The appointment of Dorodjatun Kuntjoro Jakti as Co-ordinating Minister for the Economy is an encouraging start. Mr Kuntjoro-Jakti is an academic with little administrative experience, but more importantly he is market-friendly, and believed to favour increased privatisation. He should work well alongside Finance Minister Boediono, known for his integrity and professionalism. With Laksamana Sukardi, another highly respected economics guru as State Minister of State Enterprises, there is genuine scope for solving - at any rate alleviating - Indonesia's financial woes.
Inevitably, a few names take some of the shine off the list. Ms Megawati has made no secret of her commitment to 'unity'. It is hoped her choice of military hardliner Hari Sabarno to head the ministry of Home Affairs does not signal an intention to put the genie back in the bottle over regional independence. That would be a recipe for more chaos.

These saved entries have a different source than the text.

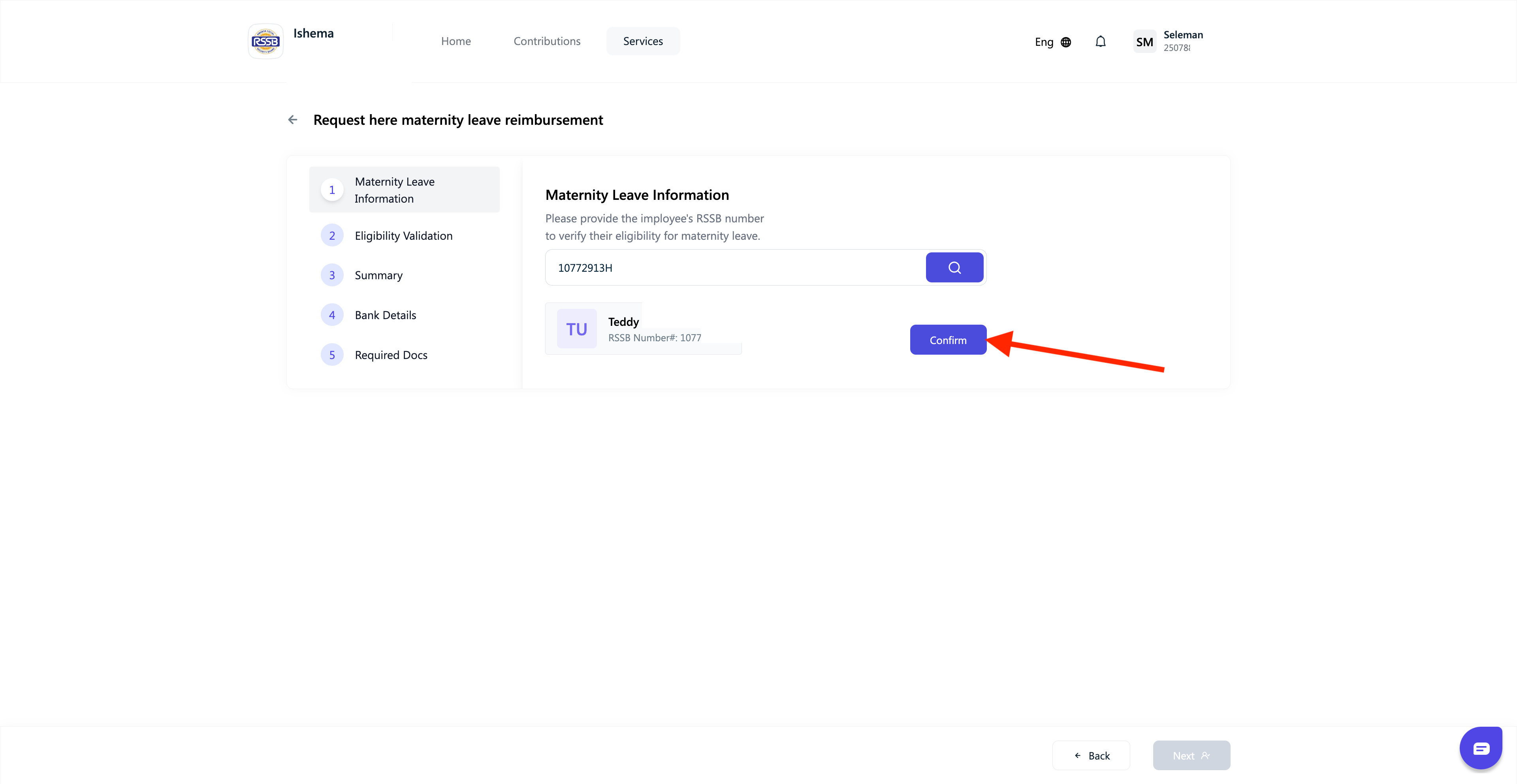Click the search magnifier button

pos(954,268)
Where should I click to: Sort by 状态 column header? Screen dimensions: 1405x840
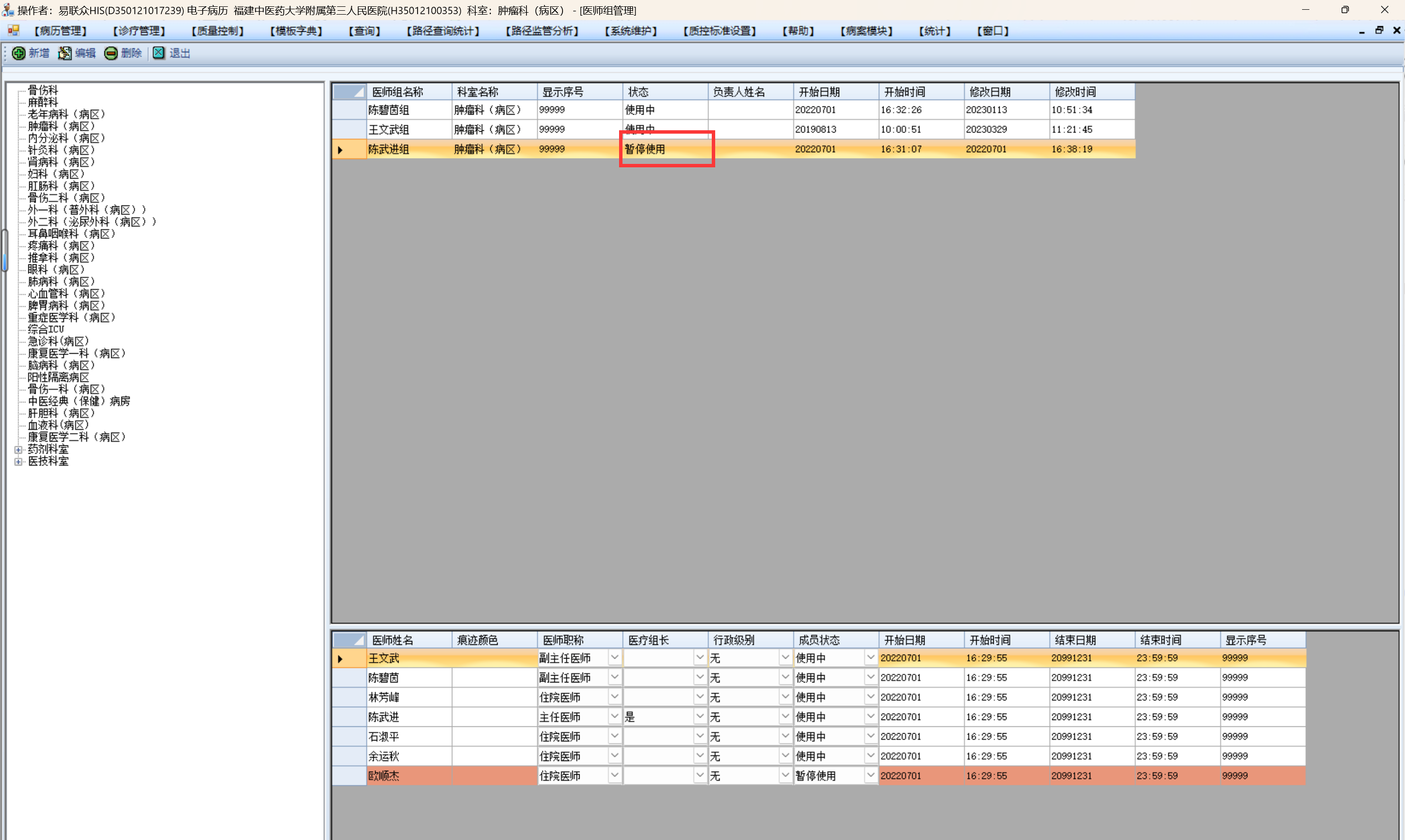(x=664, y=92)
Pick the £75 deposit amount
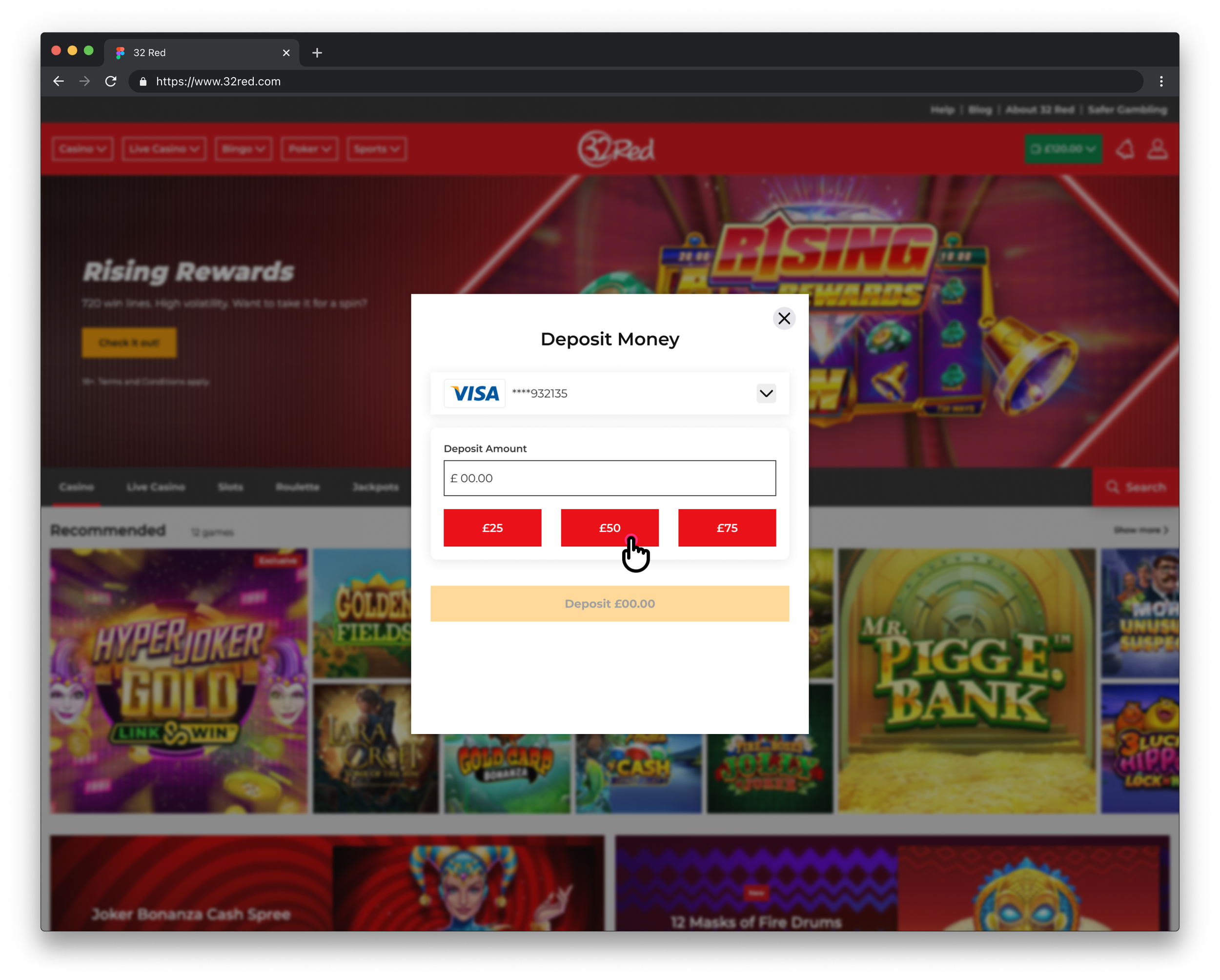The image size is (1220, 980). [727, 528]
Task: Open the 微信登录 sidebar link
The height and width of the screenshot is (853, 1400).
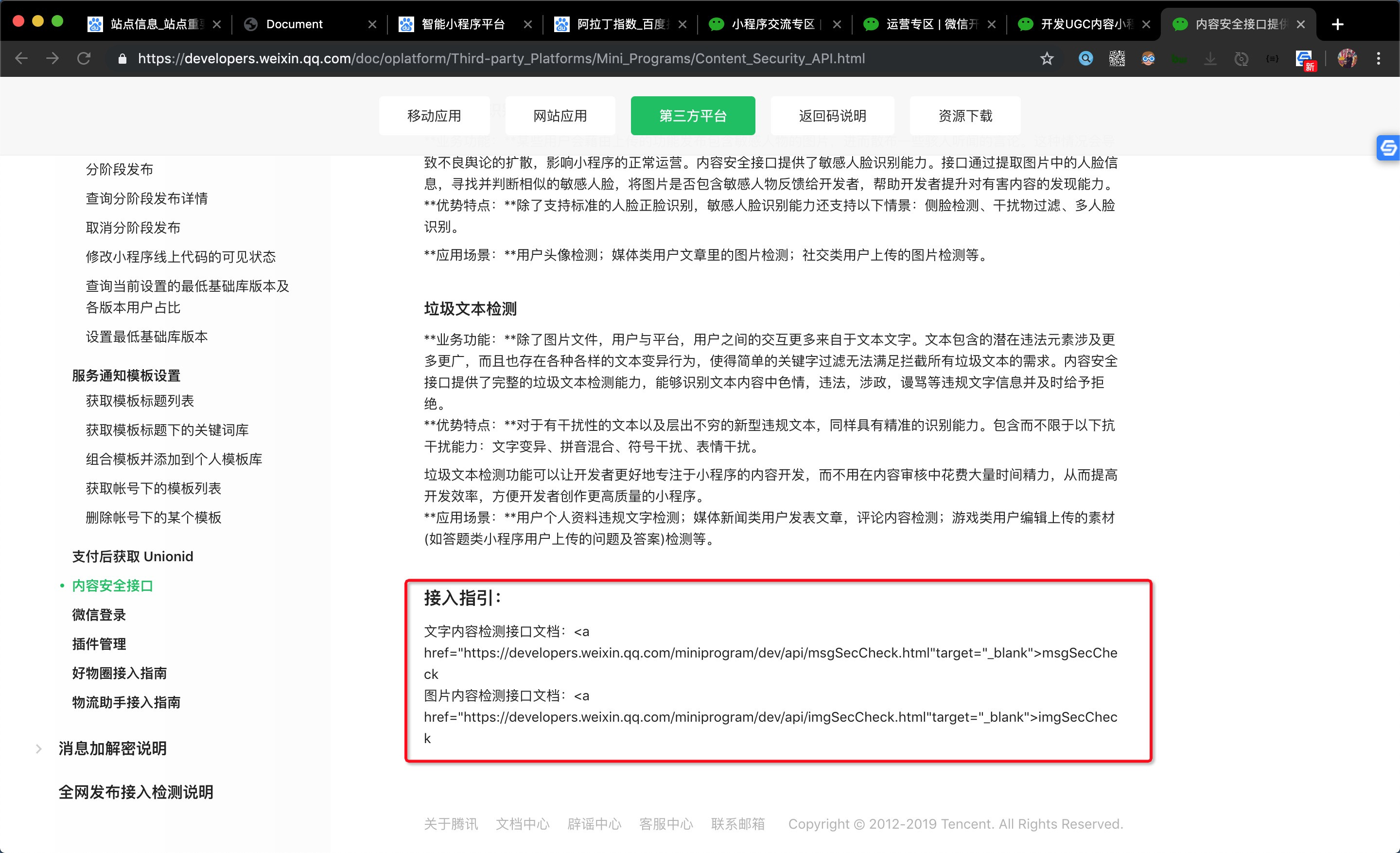Action: [99, 614]
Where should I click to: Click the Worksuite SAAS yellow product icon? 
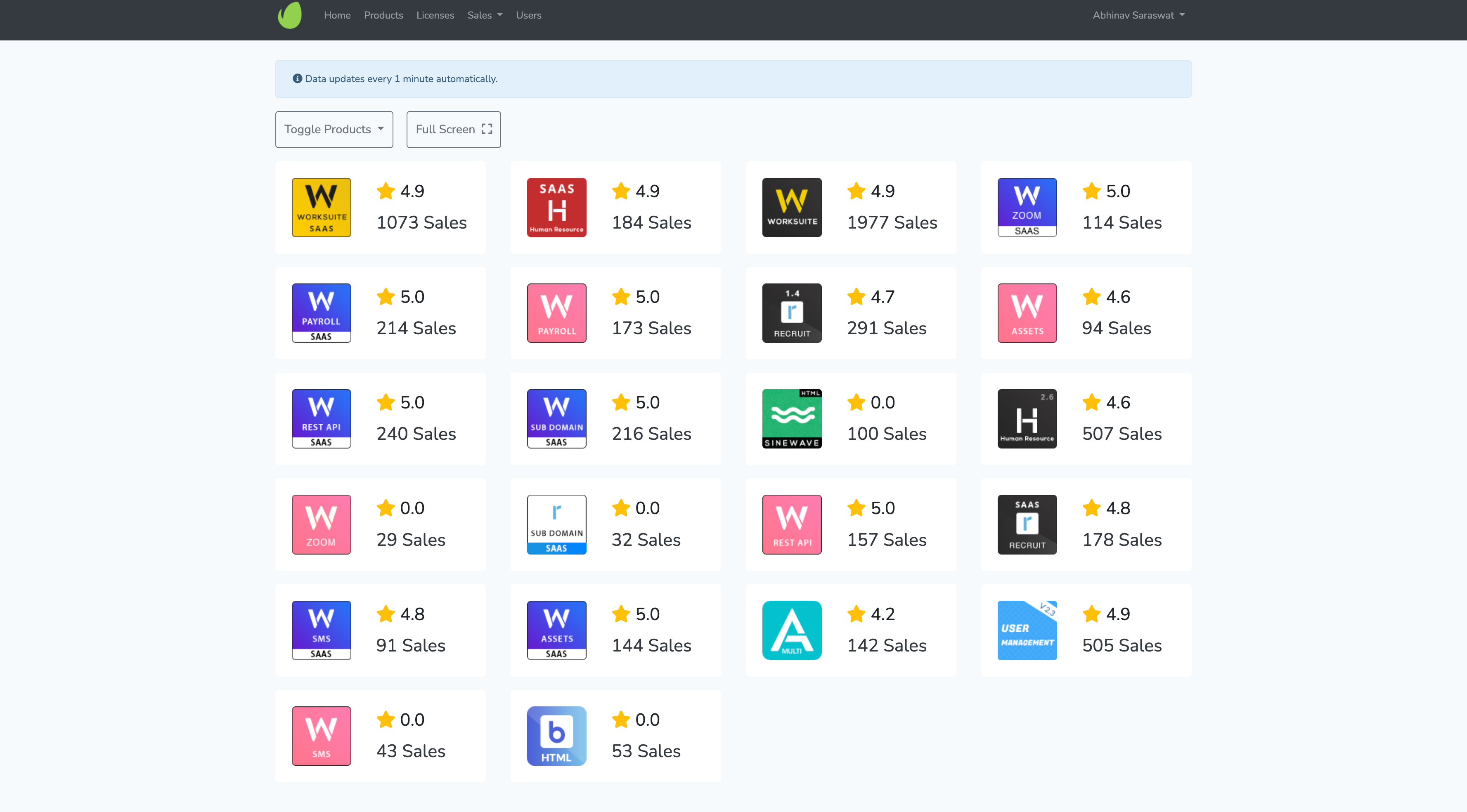321,207
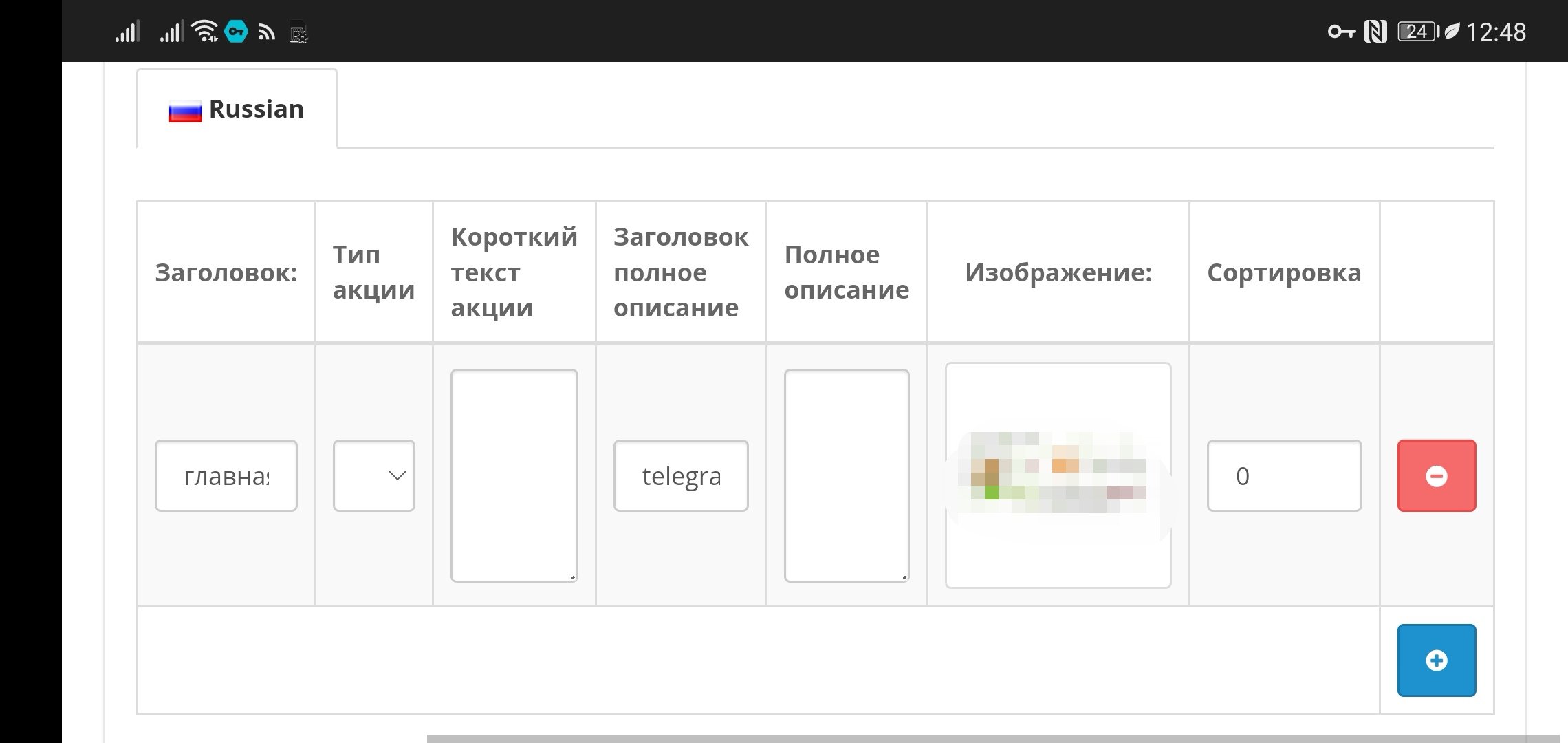Click the telegra full-description title field

[680, 475]
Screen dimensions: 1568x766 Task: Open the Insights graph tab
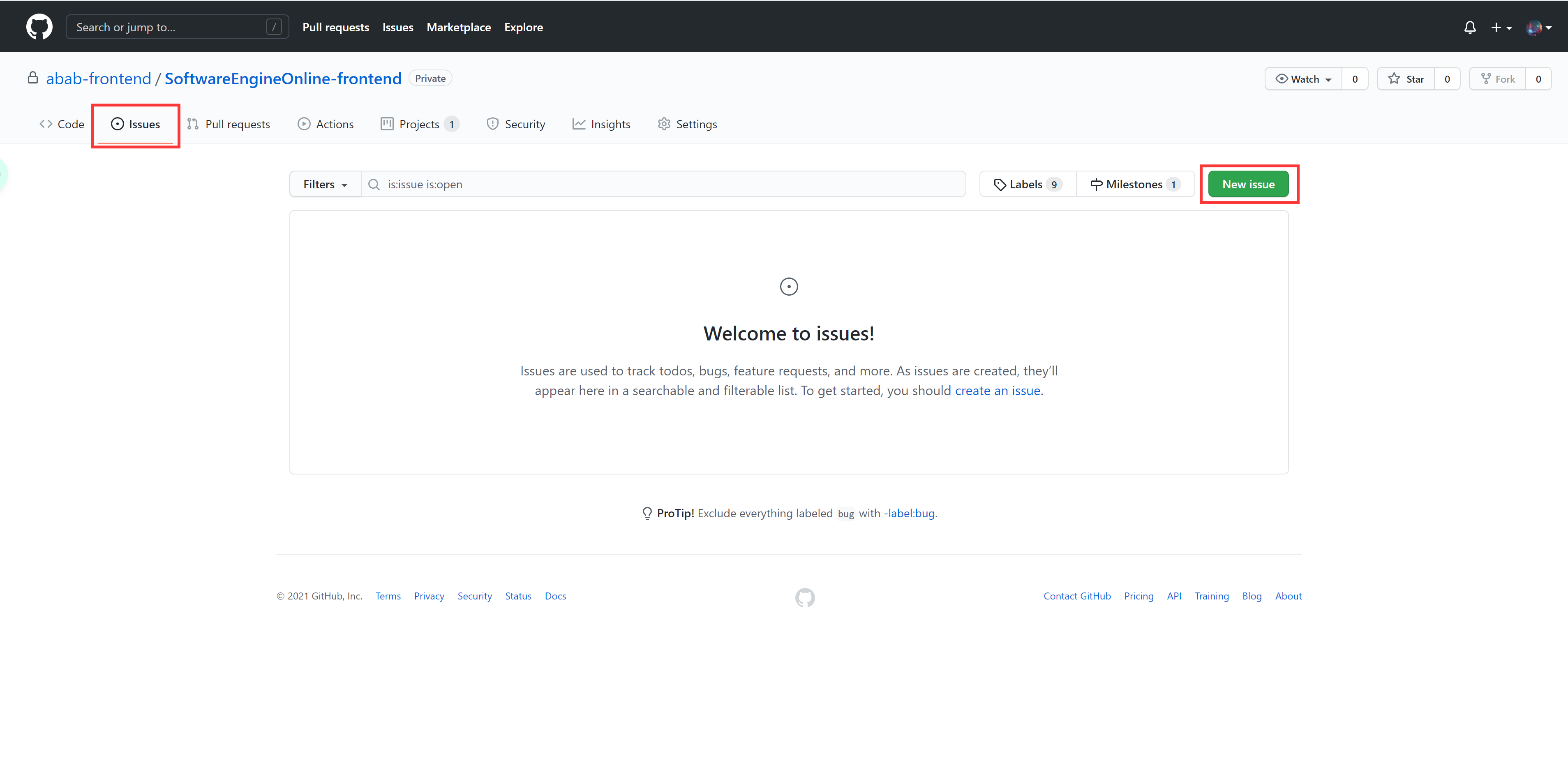click(x=601, y=124)
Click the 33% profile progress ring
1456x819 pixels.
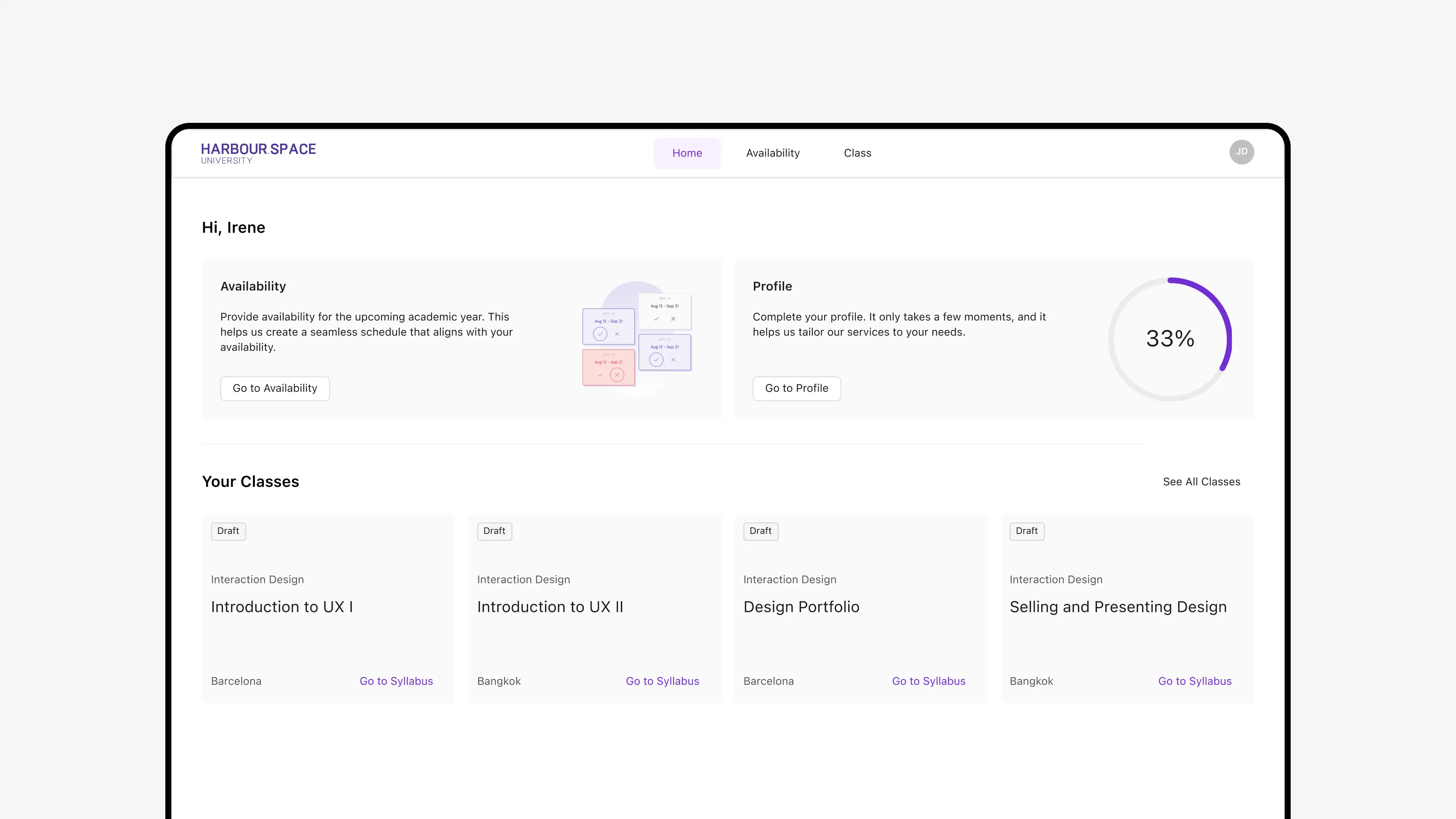tap(1169, 339)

Overall the President will earn praise for her wise decisions. In particular the appointment of US-educated Susilo Bambang Yudhoyono as Co-ordinating Minister for Politics and Security.
Given cross-party support it is just possible Ms Megawati can steer the country out of its long-running crisis. The task facing her is monumental, but she might yet prove to be a leader of the same stamp as her father.